There’s something really rewarding in reading a book where the girls aren’t all bad or nasty. They aren’t all perfect here — there are girls here who are snippy or thrive off gossip — but then there are girls here like KT who knows there’s much more to being a friend than that. It’s not just KT, though. There is an entire cast of well-rounded females in this story, all of whom have flaws and make mistakes, and many of whom become real mentors for Emily as she works through what she needs to work through. Of course, there’s the thread of Emily Dickinson, too, and the way that Dickinson’s contributions to not just literature but cultural history as a female weaves well into Emily’s own understanding of self. It’s by unraveling the complexities of being a girl that Emily understands that that is the entire nature of being a girl: it’s complex. That the holes in her life, be they physical or emotional or mental, are things she can patch up with her own strength and forward movement.

* And We Stay has no romance, aside from the reflection upon Emily’s relationship with Paul, and the story ends with girls empowering girls. It’s the kind of message that’s surprisingly rare in YA, and I think that’s what will resonate with readers who pick this up. This certainly could be labeled a feminist novel. The smart lines and messages about what it means to be a girl are hard to overlook — and they’re never preachy nor over the top. They’re skillfully discovered as Emily works through the events of the last couple months of her life.

Which is why I return again to my earlier criticism of the timeframe. There are a couple of very minor things that I could see a setting without a time stamp causing problems with, but they’re so minor, they could have been written around. In setting this book in 1995, I felt like what could have been an outstanding and powerful novel about the value of friendship, the challenges of grief, and the merit of feminist thinking and behaving was undercut. Nothing that happened between 1995 and today’s world has changed so significantly that this needed to be historical (and it’s historical — 1995 was almost 20 years ago, so even today’s 18 year olds weren’t yet born). It’s unfortunate that so much of the time I wanted to know why this choice in time because it really detracted from so much of the hugely positive aspects of the book. I suspect that other readers will wonder the same thing, and I think many will note, like I did, that the girl on the cover sure looks like a teen out of 2014, rather than one out of 1995 in terms of style.

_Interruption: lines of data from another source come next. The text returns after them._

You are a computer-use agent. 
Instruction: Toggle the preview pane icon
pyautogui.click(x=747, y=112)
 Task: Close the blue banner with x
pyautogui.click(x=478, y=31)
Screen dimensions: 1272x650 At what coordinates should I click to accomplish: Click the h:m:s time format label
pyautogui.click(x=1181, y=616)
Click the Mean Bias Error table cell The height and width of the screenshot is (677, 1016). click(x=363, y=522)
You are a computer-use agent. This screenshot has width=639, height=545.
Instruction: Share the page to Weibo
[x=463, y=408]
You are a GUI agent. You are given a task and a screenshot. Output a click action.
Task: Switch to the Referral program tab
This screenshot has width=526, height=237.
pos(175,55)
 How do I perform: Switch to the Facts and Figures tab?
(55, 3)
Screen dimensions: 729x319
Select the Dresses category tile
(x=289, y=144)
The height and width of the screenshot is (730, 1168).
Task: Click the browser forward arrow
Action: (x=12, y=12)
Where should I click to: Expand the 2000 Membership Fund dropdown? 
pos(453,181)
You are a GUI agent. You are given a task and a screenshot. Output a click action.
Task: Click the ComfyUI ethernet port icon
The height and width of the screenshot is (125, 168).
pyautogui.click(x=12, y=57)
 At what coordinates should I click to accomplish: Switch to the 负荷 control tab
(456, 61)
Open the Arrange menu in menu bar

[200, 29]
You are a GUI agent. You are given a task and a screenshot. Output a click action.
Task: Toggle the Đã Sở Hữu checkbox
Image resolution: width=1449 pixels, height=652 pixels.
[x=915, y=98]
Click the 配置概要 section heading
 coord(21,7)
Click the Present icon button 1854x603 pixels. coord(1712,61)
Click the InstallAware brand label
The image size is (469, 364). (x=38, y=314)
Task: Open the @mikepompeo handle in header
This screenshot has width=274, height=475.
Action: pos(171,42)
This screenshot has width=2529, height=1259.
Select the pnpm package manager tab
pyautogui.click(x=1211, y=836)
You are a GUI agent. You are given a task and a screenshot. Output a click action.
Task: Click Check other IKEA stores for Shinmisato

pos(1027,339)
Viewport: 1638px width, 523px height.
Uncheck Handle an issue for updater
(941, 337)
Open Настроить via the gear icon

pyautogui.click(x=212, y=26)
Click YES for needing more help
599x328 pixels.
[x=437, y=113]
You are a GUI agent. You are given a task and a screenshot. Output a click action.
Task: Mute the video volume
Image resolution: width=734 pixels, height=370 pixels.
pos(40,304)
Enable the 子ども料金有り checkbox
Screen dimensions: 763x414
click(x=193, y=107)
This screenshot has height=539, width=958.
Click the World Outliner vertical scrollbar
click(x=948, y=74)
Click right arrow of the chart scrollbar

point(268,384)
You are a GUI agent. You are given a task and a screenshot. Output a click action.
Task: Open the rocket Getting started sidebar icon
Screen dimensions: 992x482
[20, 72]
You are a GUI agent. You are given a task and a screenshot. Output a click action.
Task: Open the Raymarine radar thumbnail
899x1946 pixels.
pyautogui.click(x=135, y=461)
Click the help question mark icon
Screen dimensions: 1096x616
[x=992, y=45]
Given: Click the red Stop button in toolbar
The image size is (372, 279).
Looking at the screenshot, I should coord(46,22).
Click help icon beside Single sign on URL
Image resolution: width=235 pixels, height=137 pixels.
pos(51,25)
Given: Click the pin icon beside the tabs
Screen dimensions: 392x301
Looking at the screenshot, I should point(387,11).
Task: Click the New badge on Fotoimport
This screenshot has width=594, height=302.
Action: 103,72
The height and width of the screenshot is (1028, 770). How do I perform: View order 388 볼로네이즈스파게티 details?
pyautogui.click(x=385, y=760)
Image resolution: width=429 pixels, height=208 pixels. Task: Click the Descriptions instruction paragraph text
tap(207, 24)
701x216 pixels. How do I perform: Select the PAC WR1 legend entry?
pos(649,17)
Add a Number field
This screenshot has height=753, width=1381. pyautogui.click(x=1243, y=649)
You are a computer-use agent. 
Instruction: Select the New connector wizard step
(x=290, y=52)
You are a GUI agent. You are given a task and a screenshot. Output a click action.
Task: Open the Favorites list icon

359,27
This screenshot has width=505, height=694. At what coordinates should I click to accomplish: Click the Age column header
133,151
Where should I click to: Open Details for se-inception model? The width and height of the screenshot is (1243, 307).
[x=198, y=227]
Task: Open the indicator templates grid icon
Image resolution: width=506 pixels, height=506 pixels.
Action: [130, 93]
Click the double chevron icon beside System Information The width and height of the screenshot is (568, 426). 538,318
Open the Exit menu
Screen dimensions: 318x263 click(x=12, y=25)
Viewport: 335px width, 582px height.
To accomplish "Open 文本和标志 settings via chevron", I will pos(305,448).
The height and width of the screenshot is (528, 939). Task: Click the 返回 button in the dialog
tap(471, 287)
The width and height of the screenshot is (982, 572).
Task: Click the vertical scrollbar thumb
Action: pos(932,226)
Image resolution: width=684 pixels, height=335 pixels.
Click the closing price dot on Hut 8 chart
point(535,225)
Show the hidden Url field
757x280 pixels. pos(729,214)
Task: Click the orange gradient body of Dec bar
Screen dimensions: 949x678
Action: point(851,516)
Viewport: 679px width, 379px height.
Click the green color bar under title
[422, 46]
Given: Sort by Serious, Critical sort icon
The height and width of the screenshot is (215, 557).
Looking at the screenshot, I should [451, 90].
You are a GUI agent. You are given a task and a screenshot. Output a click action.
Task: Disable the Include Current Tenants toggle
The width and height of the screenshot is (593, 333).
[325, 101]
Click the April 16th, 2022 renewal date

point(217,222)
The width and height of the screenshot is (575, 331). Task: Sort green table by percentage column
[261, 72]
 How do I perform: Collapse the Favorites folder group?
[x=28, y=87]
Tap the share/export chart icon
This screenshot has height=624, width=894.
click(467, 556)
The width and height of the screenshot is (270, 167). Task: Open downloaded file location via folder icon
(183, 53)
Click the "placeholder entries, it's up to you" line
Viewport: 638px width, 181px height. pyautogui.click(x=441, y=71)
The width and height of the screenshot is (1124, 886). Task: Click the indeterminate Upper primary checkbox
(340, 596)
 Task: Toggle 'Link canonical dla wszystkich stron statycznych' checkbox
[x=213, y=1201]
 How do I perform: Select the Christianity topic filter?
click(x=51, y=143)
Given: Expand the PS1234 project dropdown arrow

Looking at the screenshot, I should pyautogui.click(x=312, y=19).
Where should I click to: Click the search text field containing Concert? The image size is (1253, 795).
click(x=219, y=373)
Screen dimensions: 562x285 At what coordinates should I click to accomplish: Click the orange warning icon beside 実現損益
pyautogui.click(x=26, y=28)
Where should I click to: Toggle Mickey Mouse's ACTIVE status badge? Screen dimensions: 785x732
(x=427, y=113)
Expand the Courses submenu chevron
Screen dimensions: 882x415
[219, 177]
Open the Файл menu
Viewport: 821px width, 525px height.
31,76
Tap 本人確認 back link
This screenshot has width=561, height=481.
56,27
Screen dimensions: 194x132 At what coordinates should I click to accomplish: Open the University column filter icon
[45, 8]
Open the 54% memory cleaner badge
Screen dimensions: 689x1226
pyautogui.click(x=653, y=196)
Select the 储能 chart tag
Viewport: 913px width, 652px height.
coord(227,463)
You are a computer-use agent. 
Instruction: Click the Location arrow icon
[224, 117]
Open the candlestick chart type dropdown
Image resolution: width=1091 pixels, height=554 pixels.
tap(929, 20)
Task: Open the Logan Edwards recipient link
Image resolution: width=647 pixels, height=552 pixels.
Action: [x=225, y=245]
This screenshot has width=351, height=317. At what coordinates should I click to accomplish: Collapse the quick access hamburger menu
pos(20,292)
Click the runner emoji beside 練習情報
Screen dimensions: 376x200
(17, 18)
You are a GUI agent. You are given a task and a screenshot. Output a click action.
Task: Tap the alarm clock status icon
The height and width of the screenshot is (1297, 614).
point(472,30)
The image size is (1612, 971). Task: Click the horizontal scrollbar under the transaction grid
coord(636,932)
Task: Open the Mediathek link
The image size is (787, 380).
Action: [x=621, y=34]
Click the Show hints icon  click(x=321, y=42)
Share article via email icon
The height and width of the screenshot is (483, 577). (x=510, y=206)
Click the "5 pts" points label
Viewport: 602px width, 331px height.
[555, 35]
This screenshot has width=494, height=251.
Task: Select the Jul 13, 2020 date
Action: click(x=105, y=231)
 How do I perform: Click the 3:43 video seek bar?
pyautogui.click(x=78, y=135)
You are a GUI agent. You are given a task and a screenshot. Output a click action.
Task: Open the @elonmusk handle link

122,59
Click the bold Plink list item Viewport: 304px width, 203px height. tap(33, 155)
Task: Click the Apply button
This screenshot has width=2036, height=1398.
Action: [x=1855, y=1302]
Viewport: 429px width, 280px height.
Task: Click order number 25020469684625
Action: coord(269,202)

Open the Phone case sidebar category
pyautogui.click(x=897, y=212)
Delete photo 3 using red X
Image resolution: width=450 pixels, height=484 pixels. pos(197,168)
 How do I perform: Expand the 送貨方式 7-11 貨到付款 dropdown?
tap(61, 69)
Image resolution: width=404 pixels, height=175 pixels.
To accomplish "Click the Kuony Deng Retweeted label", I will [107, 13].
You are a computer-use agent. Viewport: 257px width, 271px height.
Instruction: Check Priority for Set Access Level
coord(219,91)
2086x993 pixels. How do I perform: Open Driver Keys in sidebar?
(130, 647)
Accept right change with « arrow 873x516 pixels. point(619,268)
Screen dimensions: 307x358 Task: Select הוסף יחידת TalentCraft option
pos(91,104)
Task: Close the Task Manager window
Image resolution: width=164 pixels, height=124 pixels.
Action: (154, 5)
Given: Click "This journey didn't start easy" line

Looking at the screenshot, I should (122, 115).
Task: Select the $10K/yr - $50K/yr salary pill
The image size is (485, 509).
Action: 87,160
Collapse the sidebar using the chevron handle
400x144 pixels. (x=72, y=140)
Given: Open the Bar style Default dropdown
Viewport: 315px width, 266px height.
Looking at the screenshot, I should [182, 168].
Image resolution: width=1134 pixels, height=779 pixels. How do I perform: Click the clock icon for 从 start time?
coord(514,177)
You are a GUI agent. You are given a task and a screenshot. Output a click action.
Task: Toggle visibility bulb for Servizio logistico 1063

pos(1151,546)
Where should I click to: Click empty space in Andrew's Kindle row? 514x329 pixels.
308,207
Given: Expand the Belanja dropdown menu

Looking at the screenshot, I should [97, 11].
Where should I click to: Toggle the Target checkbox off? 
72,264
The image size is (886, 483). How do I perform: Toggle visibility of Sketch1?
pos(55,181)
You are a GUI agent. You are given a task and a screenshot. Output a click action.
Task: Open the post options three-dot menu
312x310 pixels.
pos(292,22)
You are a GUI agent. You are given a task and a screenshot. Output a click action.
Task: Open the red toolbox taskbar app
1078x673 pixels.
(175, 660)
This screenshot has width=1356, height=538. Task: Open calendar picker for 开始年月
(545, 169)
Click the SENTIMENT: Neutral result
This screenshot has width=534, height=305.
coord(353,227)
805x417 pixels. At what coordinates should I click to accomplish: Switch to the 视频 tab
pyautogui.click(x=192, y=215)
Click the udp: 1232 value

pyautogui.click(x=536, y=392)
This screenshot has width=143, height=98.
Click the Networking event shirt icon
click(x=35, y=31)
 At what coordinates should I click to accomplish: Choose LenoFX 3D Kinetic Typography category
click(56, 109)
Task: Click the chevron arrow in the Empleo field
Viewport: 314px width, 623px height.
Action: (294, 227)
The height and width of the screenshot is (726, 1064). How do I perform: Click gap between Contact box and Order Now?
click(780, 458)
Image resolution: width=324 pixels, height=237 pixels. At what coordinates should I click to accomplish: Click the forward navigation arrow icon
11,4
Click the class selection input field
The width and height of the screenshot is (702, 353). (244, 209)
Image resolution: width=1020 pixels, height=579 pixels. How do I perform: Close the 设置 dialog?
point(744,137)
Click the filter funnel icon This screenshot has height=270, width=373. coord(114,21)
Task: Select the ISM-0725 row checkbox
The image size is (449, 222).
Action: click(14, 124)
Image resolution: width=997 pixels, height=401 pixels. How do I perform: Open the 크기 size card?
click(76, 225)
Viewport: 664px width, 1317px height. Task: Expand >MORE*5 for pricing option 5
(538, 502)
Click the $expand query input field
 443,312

Hubbard’s interweaving of Emily’s personal poetry between chapters works in the story, rather than detracts from it. I’ve read a number of books that have tried to incorporate the character’s own writing into the text and it’s a place I skip because it adds nothing (I think of things like Cath’s fan fiction in Fangirl). In And We Stay, I found myself eager to read Emily’s poetry. It was not only well-written and believable from the voice of a teen girl, but it added so much depth to what she’d been through. Her poetry also becomes a way that she lets KT in and it’s the way that KT really professes her friendship to Emily. She respects Emily’s talent and she gets it in a way no one else really can.

Pass And We Stay by Jenny Hubbard off to readers who like complex, literary novels, as well as those who love stories that may feature Emily Dickinson, young writers, or stories about grief and loss. Readers who liked Emily’s Dress and Other Missing Things by Kathryn Burak will like this one, though there’s no mystery in Hubbard’s novel. Likewise, this is a book to hand to those who want a story about friendship, complex, compelling, and flawed female characters. It’s feminist and empowering, and it should offer loads of opportunities for readers to think about what it is to be a girl in the world today (even though it’s set in 1995 — which, yes, I am going to keep bringing up because I wish it weren’t). It’s a slower read, but it’s very rewarding. I can easily see this being the kind of book with great adult crossover appeal, too.

As for the title, it’s a line from a Dickinson poem that plays a huge part in Paul and Emily’s shared lives — and the life Emily has to work out in the after. It cements in the final pages of the story.

And We Stay by Jenny Hubbard is available now. Review copy received from the publisher.